The district attorney’s argument to the jury was made a matter of record. During that argument he referred to the divorce of four months prior to the day of the assault and that defendant was “the father of two children.” Again, in closing he speaks of the defendant as the father of two children; married on November 26, 1924, one child born February 8, 1925, and the other August 31, 1926.

That all this was a plain, flagrant, inexcusable, and unwarranted violation of professional ethics seems beyond question, and his sole justification in his brief here seems to be his claim that it was a proper method of testing defendant’s credibility and of displaying the district attorney’s vigor!

That a lawyer is an officer of the court, and when functioning as district attorney has the additional qualification of being a quad-judicial officer, has become trite in this state (State v. Peterson, 195 Wis. 351, 359, 218 N. W. 367), where it was held»that the participation of an attorney paid by private parties to assist the district attorney in the trial of a criminal case was sufficient to set aside the conviction (p. 358), and particularly O’Neil v. State, 189 Wis. 259, 207 N. W. 280, wherein the former decisions are reviewed and a conviction set aside because of the improper remarks of the district attorney. See, also, In re Law Examination, 191 Wis. 359, 361, 210 N. W. 710; Lawver v. Lynch, 191 Wis. 99, 102, 210 N. W. 410; Zeidler v. State, 189 Wis. 44, 48, 206 N. W. 872, where this court deplored *191the practice of the district attorney offering himself as a witness, as in this case, while in active charge of the prosecution, and citing Roys v. First Nat. Bank, 183 Wis. 10, 30, 197 N. W. 237, where the testifying by an attorney in a civil case was condemned as a violation of the same canon of ethics. See, also, Hepp v. Petrie: Appeal of Meissner, 185 Wis. 350, 355, 200 N. W. 857.

The duty of the district attorney as such quasi-judicial officer to see to it that a conviction shall only be had in accordance with law was emphasized in Bianchi v. State, 169 Wis. 75, 95, 171 N. W. 639. The necessity that such an officer should be free from any personal interest that might arise from being connected with possible civil litigation involving the same situation was emphasized in Coon v. Metzler, 161 Wis. 328, 334, 154 N. W. 377. These later cases are but carrying out what was always recognized as proper public policy in such cases as Sasse v. State, 68 Wis. 530, 533, 32 N. W. 849; State v. Russell, 83 Wis. 330, 334, 53 N. W. 441. In Lukas v.
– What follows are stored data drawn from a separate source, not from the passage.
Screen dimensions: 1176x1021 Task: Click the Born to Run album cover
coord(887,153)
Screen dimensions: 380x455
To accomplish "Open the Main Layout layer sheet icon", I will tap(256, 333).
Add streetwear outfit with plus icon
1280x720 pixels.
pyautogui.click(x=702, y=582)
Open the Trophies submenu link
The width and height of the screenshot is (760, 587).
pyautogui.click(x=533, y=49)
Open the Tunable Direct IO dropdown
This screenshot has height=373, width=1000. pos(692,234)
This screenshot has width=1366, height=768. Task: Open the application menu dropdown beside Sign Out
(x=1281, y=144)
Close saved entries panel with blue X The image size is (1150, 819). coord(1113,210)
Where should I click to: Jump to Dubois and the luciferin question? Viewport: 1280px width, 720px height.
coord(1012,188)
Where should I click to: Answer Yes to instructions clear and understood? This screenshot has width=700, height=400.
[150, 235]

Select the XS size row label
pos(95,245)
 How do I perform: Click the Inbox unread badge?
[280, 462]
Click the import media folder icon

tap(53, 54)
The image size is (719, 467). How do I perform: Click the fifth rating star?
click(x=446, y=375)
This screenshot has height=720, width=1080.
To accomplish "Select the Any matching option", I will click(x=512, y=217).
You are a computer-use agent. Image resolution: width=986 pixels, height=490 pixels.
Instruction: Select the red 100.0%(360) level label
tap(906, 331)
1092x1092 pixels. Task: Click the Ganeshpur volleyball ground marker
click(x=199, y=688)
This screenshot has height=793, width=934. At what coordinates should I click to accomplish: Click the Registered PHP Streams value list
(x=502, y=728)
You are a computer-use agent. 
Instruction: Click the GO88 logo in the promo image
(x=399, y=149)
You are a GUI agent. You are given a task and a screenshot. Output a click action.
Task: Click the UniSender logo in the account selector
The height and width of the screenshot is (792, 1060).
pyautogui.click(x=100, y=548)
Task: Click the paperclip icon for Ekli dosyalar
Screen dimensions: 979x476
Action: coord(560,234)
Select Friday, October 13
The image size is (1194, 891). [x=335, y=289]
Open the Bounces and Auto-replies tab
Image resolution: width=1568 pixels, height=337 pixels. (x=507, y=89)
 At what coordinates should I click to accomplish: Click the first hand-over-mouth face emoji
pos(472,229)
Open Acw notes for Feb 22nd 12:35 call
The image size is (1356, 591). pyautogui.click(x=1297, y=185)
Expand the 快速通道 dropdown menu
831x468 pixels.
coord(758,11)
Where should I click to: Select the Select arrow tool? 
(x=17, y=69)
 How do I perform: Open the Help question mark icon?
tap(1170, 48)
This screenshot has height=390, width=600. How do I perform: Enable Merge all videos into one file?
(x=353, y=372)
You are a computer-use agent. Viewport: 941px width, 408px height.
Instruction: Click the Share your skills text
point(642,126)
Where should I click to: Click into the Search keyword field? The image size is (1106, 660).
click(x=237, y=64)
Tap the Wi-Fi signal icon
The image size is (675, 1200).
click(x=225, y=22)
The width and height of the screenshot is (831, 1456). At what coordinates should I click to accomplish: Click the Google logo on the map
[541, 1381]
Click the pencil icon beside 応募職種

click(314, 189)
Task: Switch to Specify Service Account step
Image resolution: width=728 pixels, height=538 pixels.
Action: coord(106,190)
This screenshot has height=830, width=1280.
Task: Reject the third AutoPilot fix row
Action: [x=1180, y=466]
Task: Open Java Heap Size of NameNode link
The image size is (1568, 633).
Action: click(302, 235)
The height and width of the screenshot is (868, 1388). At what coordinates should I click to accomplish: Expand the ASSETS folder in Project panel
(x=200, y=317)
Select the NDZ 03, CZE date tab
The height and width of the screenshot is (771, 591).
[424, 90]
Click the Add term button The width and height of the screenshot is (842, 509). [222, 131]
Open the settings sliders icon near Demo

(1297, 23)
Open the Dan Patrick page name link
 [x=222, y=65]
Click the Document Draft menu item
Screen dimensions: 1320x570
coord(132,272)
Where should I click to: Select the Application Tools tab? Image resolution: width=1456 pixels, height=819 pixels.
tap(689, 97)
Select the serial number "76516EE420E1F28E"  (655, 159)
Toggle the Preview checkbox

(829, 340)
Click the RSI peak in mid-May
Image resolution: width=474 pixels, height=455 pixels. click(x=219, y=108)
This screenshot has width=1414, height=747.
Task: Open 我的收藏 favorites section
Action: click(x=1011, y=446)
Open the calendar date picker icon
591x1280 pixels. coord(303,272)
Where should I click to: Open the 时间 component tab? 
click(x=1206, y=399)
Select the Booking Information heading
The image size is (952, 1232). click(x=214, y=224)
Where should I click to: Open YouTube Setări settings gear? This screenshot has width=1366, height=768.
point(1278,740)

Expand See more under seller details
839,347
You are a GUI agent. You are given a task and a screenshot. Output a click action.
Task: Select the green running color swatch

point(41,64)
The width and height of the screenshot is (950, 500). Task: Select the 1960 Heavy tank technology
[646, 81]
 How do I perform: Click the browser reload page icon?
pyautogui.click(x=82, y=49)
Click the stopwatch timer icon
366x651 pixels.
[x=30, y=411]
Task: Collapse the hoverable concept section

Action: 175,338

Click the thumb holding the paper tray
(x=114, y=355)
State, 194 Wis. 387, 390, 216 N. W. 483, the testimony given by the district attorney was there held admissible because he refrained entirely from participating in the trial, which was conducted by an assistant district attorney. In Corti v. Cooney, 191 Wis. 464, 471, 211 N. W. 274, the clause of the oath as quoted above was quoted at page 471, and for a similar violation by plaintiff’s counsel, but in the trial of a civil suit, the judgment was reversed and, as stated (p. 472), “a reprimand to the attorney does not cure the wrong done to litigants.” If such was proper ruling in a civil case, much more should it be in a criminal case, and I think we should do here what was done in O'Neil v. State, supra, p. 264, viz.: see to it that the administration of the criminal law shall not be brought into disrepute. I see no good reason, statutory or otherwise, why the State itself, whose voice it is that proclaims these *192rules for the conduct of the officers of its courts, shall be a preferred litigant over an individual, and be permitted to alone reap the advantages of such violations of professional ethics.

I am authorized to' state that Mr. Justice Crownhart joins in this dissent.